TOWER OF THE TEMPLARS OF CARAVACA DE LA CRUZ

The so-called Torre de los Templars is located in the place known as Fuentes del Marqués, about two kilometres from the town centre of Caravaca; A place very frequented by tourists and caravaqueños who appreciate the benefits of a landscape with great natural richness, abundant arboreal mass and channels of crystalline waters.

The tower and its exceptional surroundings are accessed by a paved road that part of the town of Caravaca itself. Once there, the visitor has ample parking, as well as various units dedicated to the hotel where to complete a pleasant visit. In addition, the entrance to the interior of the tower is today possible thanks to the establishment inside the centre of interpretation of the nature of the fountains of the marquis.

Origin, form and function

The origins of this construction are somewhat confusing and should be placed around the 16th and 17th centuries, when it is possible that the current tower is built on an older one. It seems that his contemporary name would already receive him by Remembrance century of the command of the order of the Temple, established in Caravaca by the crown of Castile during the first years since the reconquest. The current work would be related to a rural exploitation, in the opinion of Navarro Suárez, a state-type, who would take advantage of the excellent water resources of the place.

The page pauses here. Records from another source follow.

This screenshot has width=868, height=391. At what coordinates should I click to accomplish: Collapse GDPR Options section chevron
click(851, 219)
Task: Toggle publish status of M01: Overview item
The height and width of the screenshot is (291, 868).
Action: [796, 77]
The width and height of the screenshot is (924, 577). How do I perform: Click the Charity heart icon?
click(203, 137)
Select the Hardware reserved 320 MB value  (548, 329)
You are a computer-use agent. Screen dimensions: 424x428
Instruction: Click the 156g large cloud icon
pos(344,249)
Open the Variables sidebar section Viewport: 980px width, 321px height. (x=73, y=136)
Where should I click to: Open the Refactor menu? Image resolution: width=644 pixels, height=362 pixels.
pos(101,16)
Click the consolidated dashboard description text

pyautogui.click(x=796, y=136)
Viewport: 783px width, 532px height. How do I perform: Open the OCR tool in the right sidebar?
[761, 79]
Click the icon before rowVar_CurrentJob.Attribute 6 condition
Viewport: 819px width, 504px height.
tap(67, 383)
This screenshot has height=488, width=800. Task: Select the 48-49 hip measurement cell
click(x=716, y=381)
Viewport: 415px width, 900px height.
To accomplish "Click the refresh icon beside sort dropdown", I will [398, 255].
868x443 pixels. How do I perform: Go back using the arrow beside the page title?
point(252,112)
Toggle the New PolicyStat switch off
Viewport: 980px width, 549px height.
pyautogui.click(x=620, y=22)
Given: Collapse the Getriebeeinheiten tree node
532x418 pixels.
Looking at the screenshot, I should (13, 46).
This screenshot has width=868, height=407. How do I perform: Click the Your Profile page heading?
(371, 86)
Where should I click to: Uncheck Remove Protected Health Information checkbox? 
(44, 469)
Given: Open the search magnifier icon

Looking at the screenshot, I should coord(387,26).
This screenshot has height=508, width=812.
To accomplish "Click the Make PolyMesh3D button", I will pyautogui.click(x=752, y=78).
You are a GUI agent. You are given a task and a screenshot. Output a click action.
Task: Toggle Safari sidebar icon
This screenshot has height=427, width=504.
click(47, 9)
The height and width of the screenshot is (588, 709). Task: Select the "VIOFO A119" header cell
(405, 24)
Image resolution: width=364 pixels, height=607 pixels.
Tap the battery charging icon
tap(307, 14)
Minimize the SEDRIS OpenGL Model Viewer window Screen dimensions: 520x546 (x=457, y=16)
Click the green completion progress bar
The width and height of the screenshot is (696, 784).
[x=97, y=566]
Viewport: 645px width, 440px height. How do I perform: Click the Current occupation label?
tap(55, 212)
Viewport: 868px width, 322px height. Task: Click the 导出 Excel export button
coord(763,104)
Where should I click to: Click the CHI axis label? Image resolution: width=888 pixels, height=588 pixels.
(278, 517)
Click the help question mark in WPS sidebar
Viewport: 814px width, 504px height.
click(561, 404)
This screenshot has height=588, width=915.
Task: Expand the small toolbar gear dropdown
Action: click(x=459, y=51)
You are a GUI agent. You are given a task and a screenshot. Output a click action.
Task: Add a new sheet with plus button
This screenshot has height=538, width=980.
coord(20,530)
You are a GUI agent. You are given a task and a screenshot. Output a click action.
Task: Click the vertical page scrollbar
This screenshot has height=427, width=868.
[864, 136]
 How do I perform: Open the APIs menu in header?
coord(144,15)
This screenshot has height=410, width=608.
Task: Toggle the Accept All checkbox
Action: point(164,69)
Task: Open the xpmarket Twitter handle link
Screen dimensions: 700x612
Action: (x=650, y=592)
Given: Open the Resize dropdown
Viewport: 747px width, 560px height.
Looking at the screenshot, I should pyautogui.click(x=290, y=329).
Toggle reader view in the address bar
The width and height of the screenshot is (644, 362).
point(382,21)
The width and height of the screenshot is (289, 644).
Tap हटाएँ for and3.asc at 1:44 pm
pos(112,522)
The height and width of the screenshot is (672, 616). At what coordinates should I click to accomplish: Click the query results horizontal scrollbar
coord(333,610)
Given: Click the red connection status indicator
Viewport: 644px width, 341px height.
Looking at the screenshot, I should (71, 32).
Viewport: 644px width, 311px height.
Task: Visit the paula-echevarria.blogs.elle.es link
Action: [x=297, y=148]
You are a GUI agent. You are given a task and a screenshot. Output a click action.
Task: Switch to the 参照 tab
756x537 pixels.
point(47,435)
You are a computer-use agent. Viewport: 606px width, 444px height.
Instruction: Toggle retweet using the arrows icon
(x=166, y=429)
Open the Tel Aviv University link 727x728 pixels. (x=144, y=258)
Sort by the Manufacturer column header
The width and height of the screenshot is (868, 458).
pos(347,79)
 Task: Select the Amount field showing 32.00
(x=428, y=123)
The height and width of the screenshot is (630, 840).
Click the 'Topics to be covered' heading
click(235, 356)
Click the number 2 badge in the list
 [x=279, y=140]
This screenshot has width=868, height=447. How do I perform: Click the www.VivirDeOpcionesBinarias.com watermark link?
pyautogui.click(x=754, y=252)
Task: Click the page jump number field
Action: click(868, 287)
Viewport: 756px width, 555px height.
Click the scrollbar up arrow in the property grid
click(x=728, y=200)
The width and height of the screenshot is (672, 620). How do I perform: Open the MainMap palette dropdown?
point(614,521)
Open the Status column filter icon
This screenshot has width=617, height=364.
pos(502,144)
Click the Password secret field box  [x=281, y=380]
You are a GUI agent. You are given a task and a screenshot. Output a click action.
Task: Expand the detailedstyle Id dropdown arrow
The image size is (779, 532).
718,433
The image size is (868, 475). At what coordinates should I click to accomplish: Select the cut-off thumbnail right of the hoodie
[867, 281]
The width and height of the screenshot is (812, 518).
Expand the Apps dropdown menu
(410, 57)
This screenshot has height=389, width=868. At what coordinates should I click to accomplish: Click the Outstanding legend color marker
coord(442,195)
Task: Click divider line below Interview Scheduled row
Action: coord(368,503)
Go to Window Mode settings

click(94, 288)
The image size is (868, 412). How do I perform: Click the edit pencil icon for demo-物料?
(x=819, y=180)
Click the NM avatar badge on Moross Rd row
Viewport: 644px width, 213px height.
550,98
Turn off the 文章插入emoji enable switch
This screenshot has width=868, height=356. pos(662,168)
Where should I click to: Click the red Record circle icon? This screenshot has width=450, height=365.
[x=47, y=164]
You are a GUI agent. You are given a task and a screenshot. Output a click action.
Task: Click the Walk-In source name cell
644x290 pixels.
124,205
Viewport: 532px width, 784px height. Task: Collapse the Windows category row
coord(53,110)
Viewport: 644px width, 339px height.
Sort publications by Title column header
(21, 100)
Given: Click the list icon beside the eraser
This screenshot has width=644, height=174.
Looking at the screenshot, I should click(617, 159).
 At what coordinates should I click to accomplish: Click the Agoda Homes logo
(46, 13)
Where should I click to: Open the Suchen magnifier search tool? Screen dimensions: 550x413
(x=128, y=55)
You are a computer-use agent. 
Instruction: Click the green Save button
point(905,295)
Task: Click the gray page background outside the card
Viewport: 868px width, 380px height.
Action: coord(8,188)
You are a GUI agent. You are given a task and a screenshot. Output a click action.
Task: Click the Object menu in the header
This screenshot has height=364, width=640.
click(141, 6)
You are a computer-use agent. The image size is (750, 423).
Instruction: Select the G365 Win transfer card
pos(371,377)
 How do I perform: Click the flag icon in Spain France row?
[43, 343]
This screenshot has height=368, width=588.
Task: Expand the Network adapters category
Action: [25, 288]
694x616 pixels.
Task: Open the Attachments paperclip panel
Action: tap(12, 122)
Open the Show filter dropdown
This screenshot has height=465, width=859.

It is a work of quadrangular plant, of generous dimensions, on whose door a characteristic inoculum is opened. Its walls, raised with well carved ashlar, and its great vains, already denote the little – or null – warlike character of the tower.

The Tower of the Templars is declared well of Cultural interest by the second additional provision of law 16/1985, of 25 of June of the Spanish historical patrimony.

 

Architecture

The building is inscribed in a quadrangular plant, and its elevations can be divided into three bodies. To the left of the main entrance there is a small terraced building that houses the stairwell of the tower. To its exterior, in the main façade, four openings are opened: the door, crowned by a glass, and two windows that mark the two upper floors.

Inside, it stands out in the ground floor a stay dug in the rock, with vaulted ceiling, which may have had different uses (chapel, Reflectorio.). And although the first floor is accessed by a staircase that departs from the ground, the entrance to the upper floor is carried out by the outside, from the hill, taking advantage of the level of the rock on which the whole building was built.

The walls of the tower were erected with solid limestone ashlars locked with lime mortar, and finally the roof was made in four waters using Arabian tile.

 

Tower Germ

There are different hypotheses about the origin of the Tower of the Templars. It is possible that before the present there was in the place some type of fortification linked to the control of the existing sources, as well as to the fields that it could irrigate.The construction of this primordial tower could have been carried out during the second half of the thirteenth century, perhaps coinciding with the dominance of the order of the Temple on the Caravaqueñas lands in the years immediately to the reconquest, and from there it inherited its name. However, Navarro Suárez warns that this name could be received already during the nineteenth century.

 

Uses of the building

Outside as it was, it seems clear that the current tower could hardly have had a pure warlike character, and rather it would have to be linked to a seigniorial exploitation based on the place, which took advantage of the abundance of water. Thus it could arise-according to the author mentioned-towards the end of the XVI century or beginning of the XVII, this building so characteristic, more aimed at the residential use, apparent, of some character of the nobility Santiaguista with roots in Caravaca. And some data point to the fact that it was, indeed, a place of abode of Don Rodrigo de Moya, Warden of the fortress of Caravaca and one of the great oligarchs of the area in the seventeenth century. However, in the eighteenth century, the property of the tower and its surroundings was of the Marquis de Uribe.

 

Views from the tower of the Templars.